▶ **Input records**:
━━━━━━━━━━━━━━━━━━━━━━━━━━━━━━

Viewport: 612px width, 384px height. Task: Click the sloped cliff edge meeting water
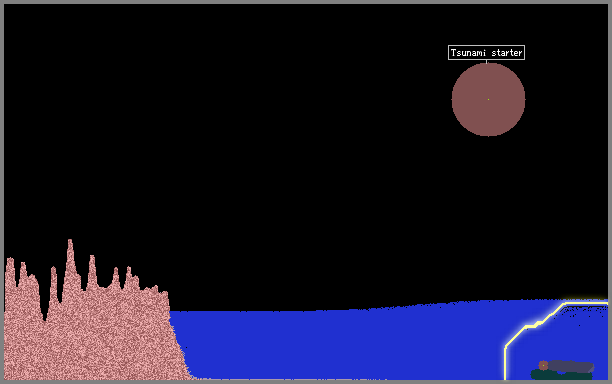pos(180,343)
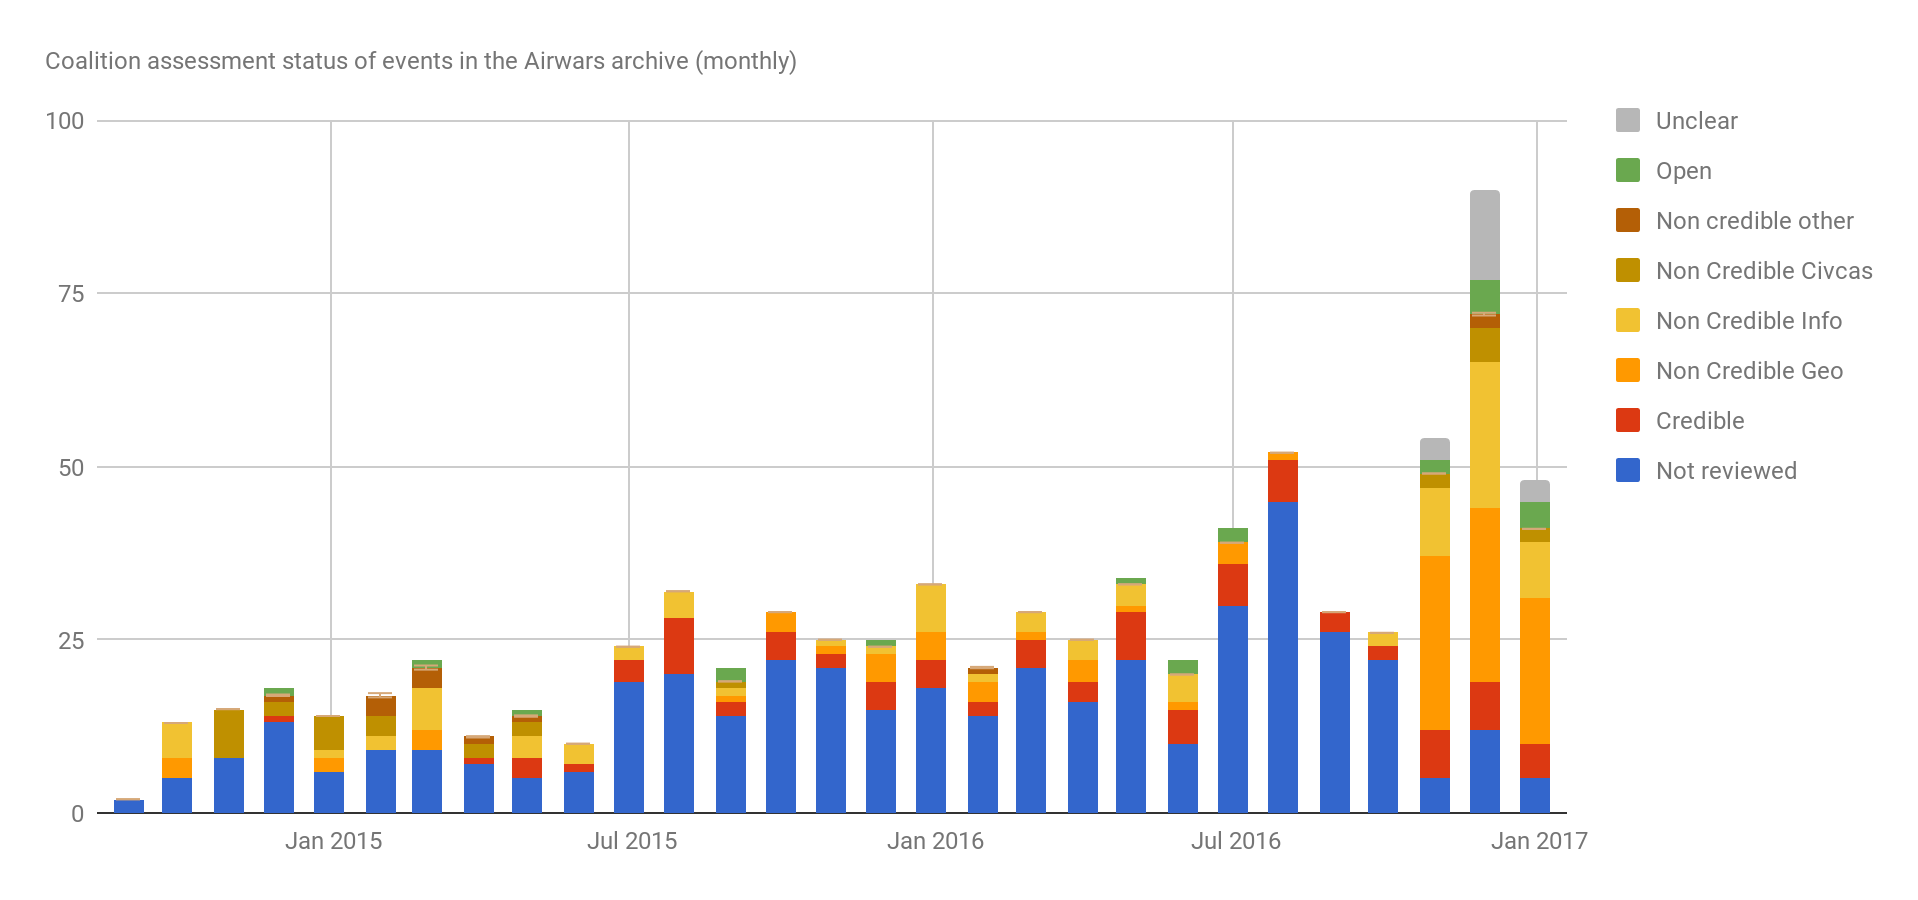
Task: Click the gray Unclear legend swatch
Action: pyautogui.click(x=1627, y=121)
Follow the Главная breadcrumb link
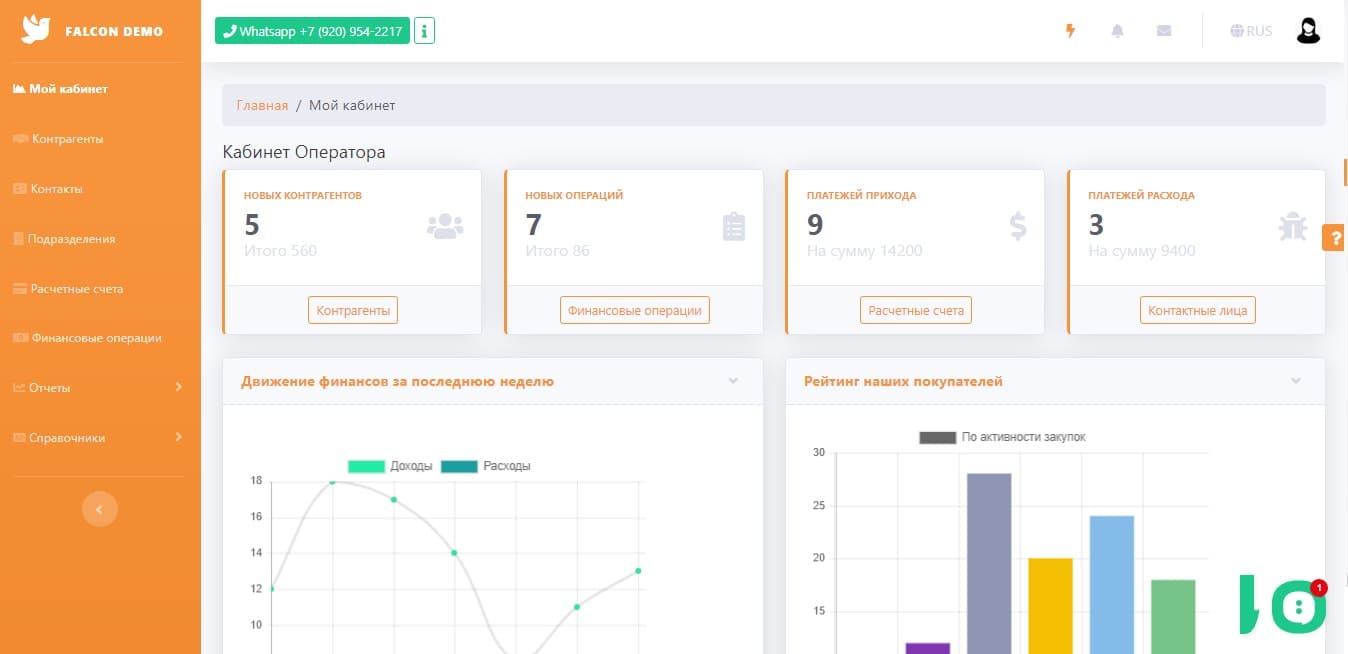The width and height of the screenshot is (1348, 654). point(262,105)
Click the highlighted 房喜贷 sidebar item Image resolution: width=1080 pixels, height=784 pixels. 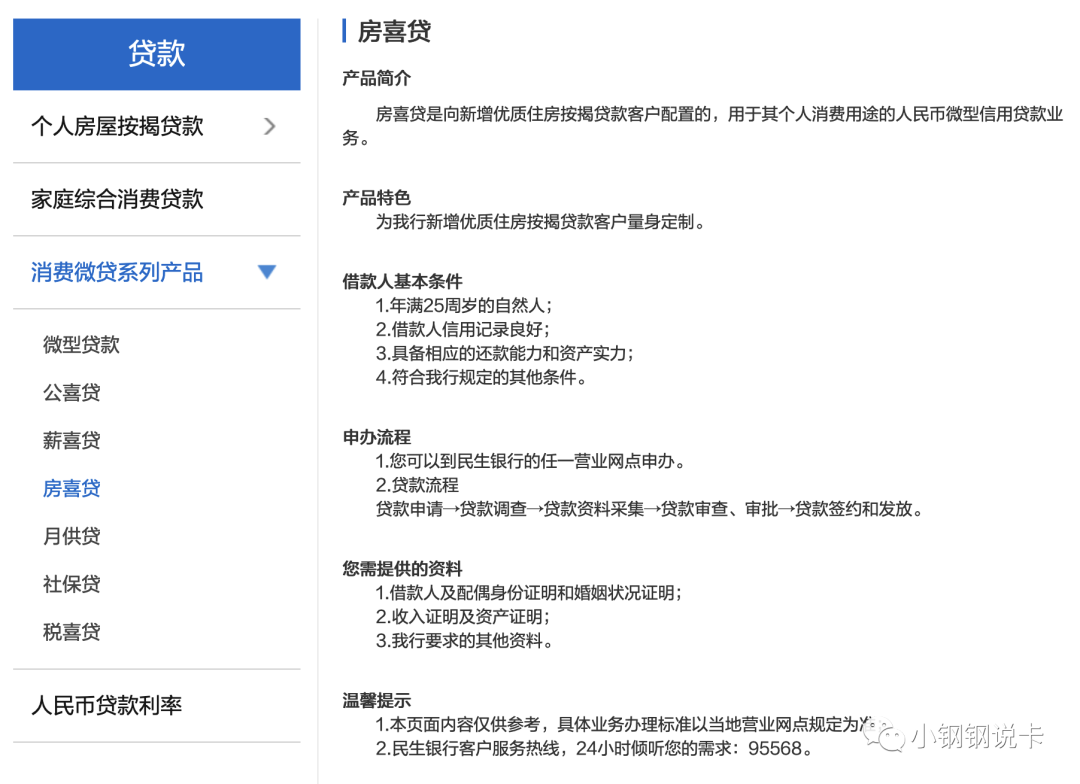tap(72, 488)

━━━━━━━━━━━━━━━━━━━━━━━━━━━━━━

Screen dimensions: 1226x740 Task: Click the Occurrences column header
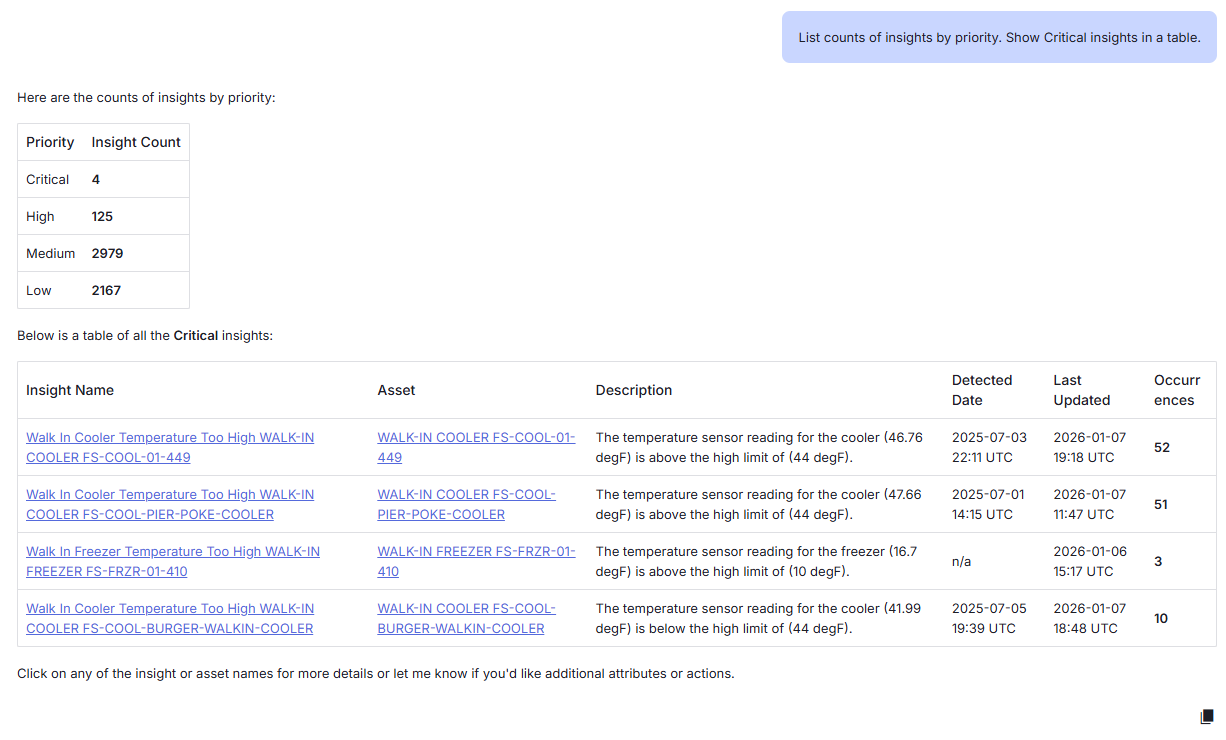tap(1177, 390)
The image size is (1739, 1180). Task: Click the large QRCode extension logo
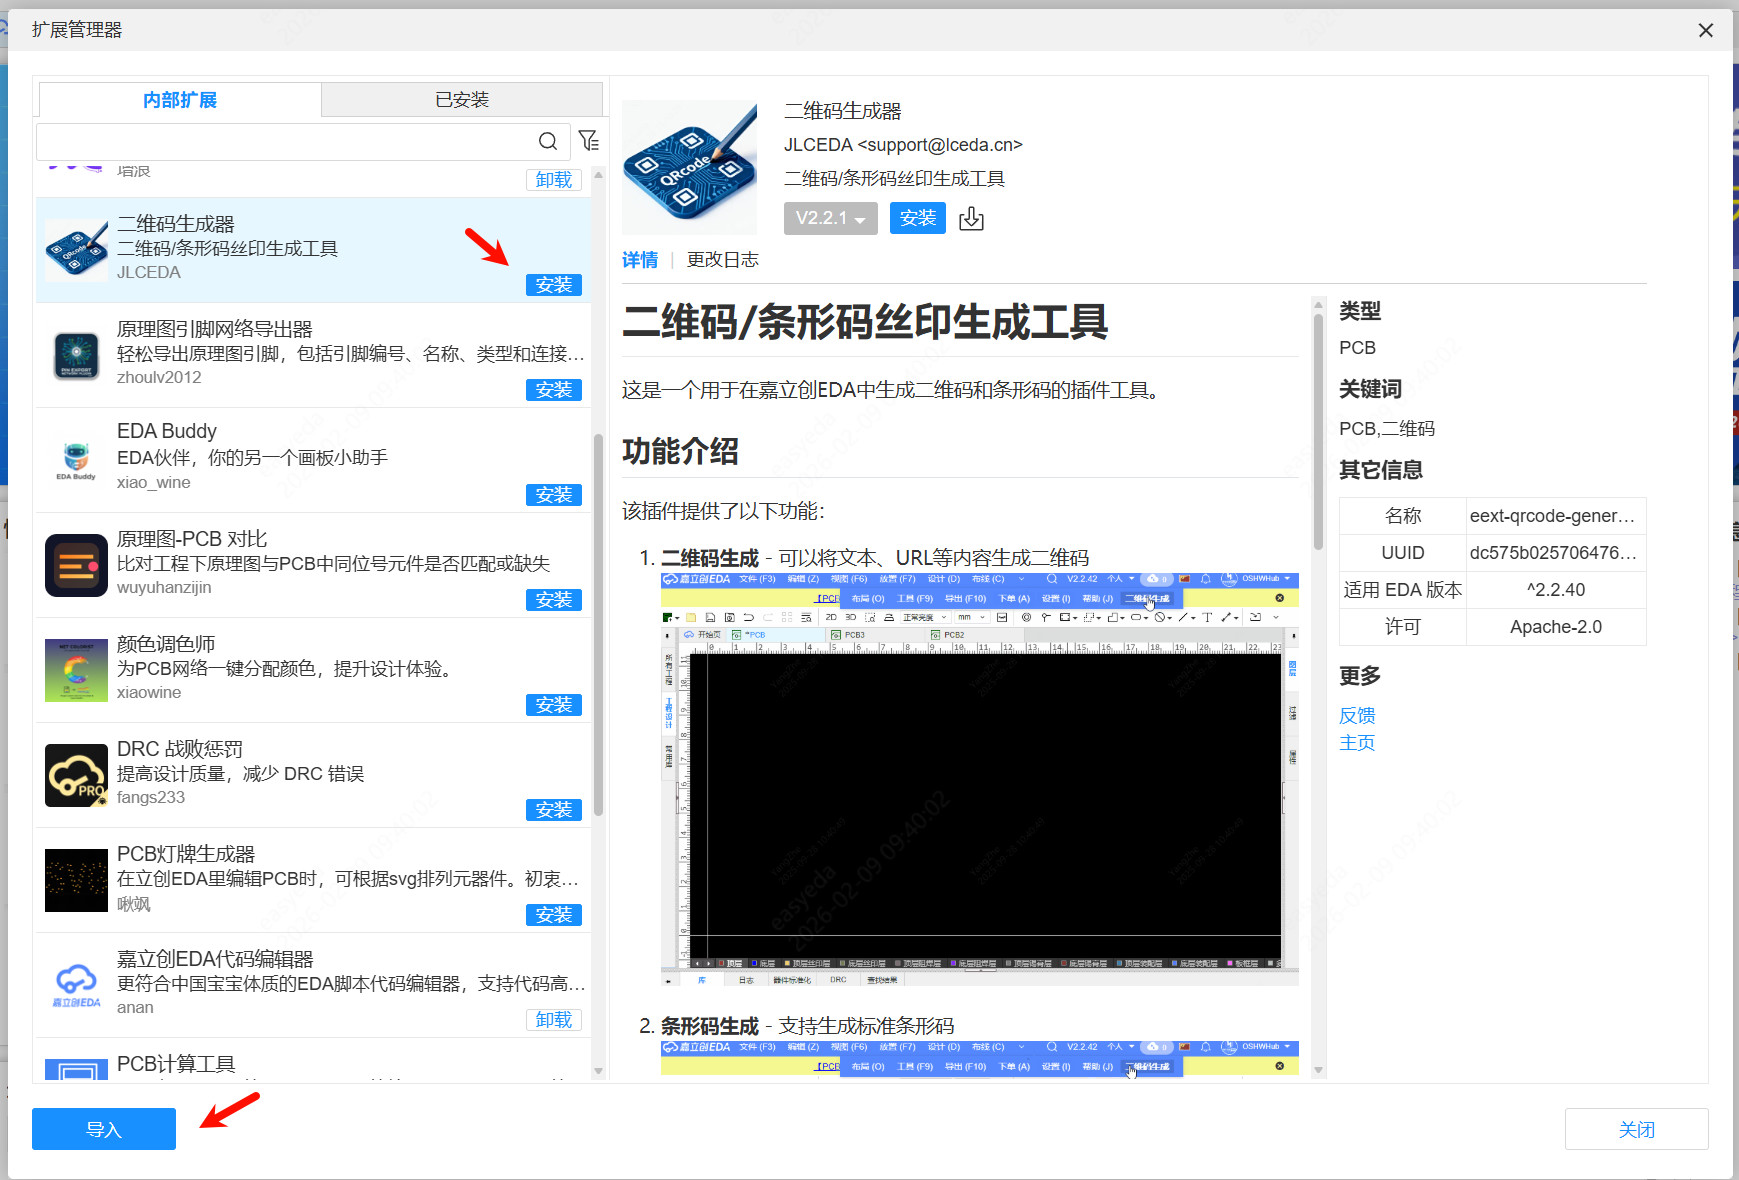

━━━━━━━━━━━━━━━━━━━━━━━━━━━━━━

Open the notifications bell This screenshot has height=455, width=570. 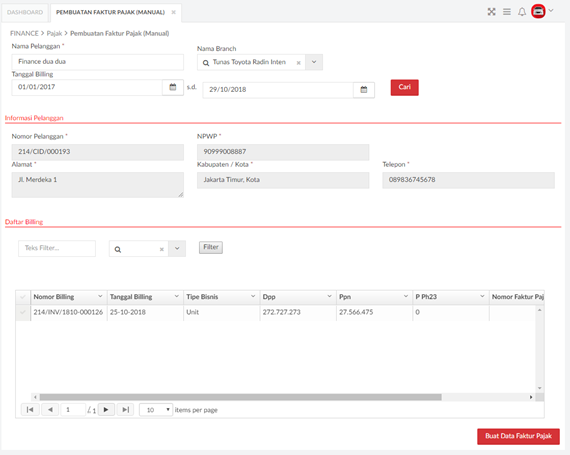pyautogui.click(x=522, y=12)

━━━━━━━━━━━━━━━━━━━━━━━━━━━━━━

▶ **Your objective**: Because only one stretch of the records is wanted, please output the lines from the one holding "Screen dimensions: 1226x740" through the one holding "The image size" exactly, both included, and leave every picture out.

▶ **Exercise result**:
Screen dimensions: 1226x740 Task: Click the Occurrences column header
tap(1177, 390)
The image size is (1739, 1180). Task: Click the large QRCode extension logo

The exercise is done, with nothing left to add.